On 07/29/2011 02:35 PM, Laine Stump wrote: > This is in response to: > > https://bugzilla.redhat.com/show_bug.cgi?id=723862 > > which points out that a guest on an "isolated" network could > potentially exploit the DNS forwarding provided by dnsmasq to create a > communication channel to the outside. > > This patch eliminates that possibility by adding the "--no-resolv" > argument to the dnsmasq commandline, which tells dnsmasq to not > forward on any requests that it can't resolv itself (by looking at its s/resolv/resolve/ > own static hosts files and runtime lsit of dhcp clients), but to s/lsit/list/ > instead return a failure for those requests. > > This shouldn't cause any undesirable change from current > behavior, even in the case where a guest is currently configured with > multiple interfaces, one of them being connected to an isolated > network, and another to a network that does have connectivity to the > outside.
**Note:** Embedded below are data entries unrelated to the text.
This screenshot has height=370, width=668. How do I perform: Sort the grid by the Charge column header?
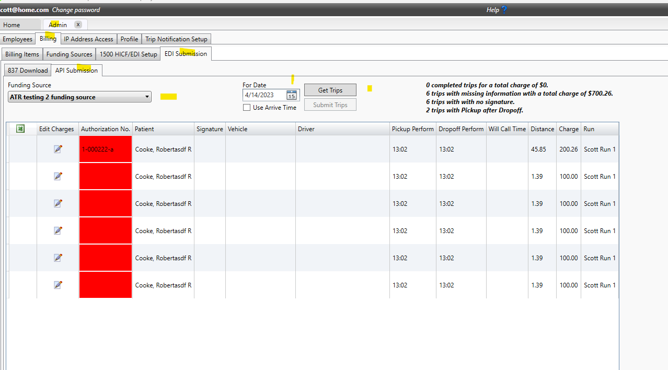[569, 129]
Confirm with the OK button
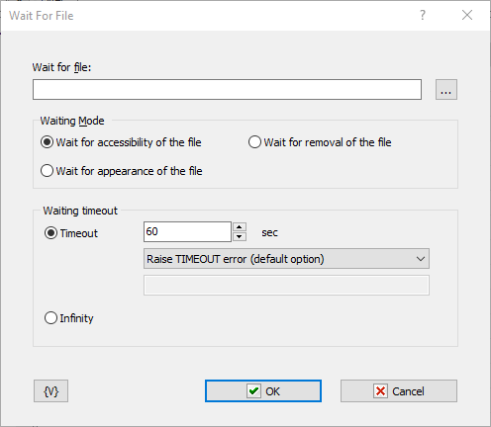This screenshot has height=427, width=491. tap(263, 391)
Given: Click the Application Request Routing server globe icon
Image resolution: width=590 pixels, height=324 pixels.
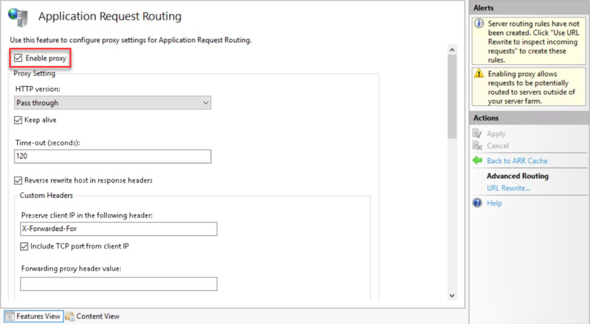Looking at the screenshot, I should point(18,17).
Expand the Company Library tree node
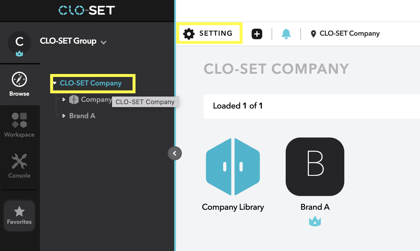 64,99
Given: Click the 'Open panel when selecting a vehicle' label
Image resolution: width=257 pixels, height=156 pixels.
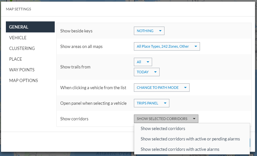Looking at the screenshot, I should tap(93, 103).
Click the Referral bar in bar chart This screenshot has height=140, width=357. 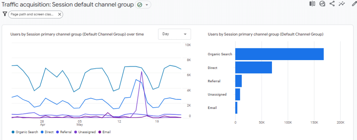(238, 81)
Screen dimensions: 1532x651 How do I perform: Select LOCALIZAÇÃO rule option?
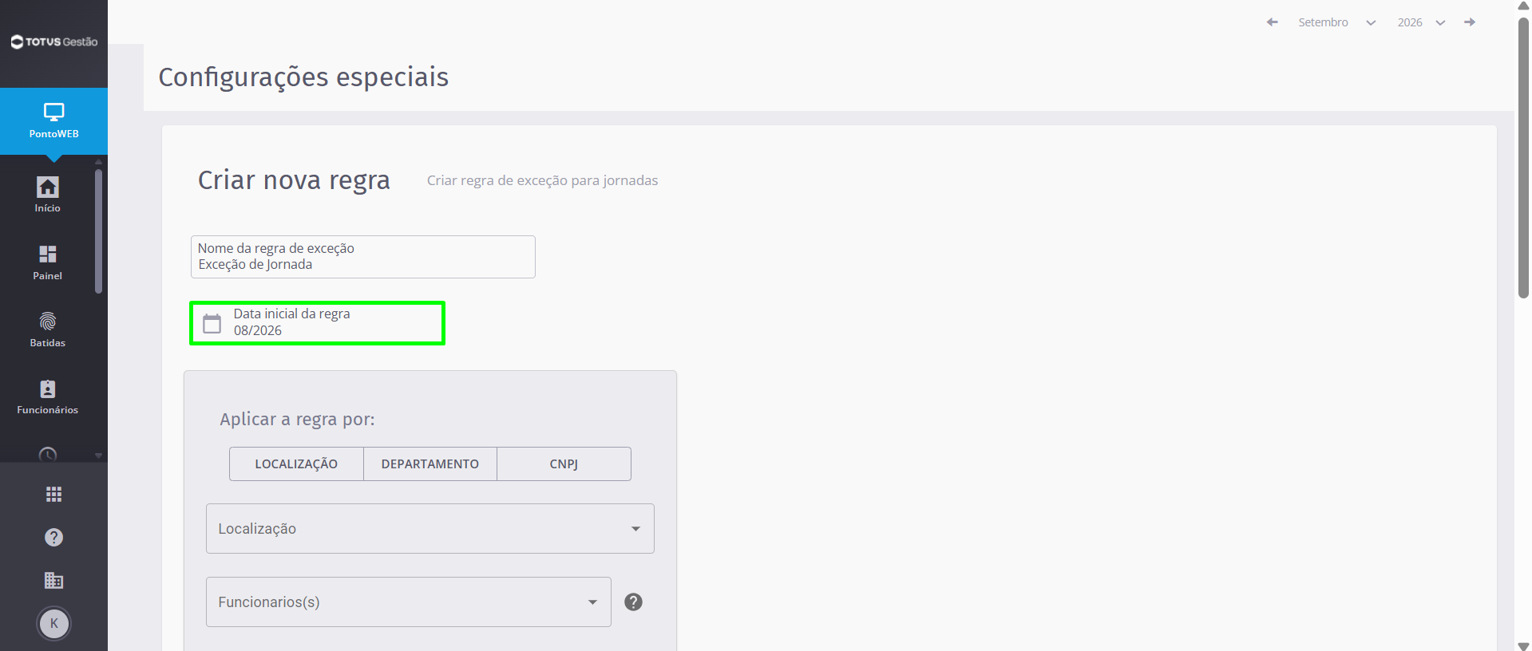(296, 464)
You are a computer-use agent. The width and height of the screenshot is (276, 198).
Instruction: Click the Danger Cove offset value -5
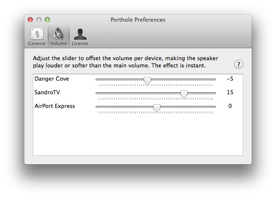tap(230, 79)
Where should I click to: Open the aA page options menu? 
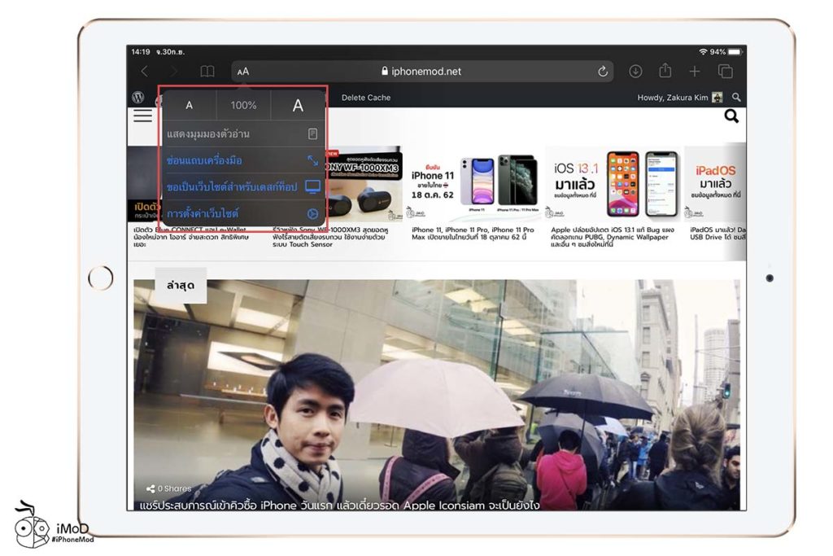click(242, 71)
If the isolated network's DNS server is queried for a name > it doesn't know, it will return "Refused" rather than "Unknown", which > indicates to the guest that it should query other servers, so it then > queries the connected DNS server, and gets the desired response. > --- > src/network/bridge_driver.c | 11 ++++++++--- > tests/networkxml2argvdata/isolated-network.argv | 3 ++- > 2 files changed, 10 insertions(+), 4 deletions(-) A bug fix rather than a feature, and safe enough for inclusion in 0.9.4. > - if (network->def->forwardType == VIR_NETWORK_FORWARD_NONE) > - virCommandAddArg(cmd, "--dhcp-option=3"); > + if (network->def->forwardType == VIR_NETWORK_FORWARD_NONE) { > + virCommandAddArgList(cmd, "--dhcp-option=3", > + "--no-resolv", NULL); > + } ACK.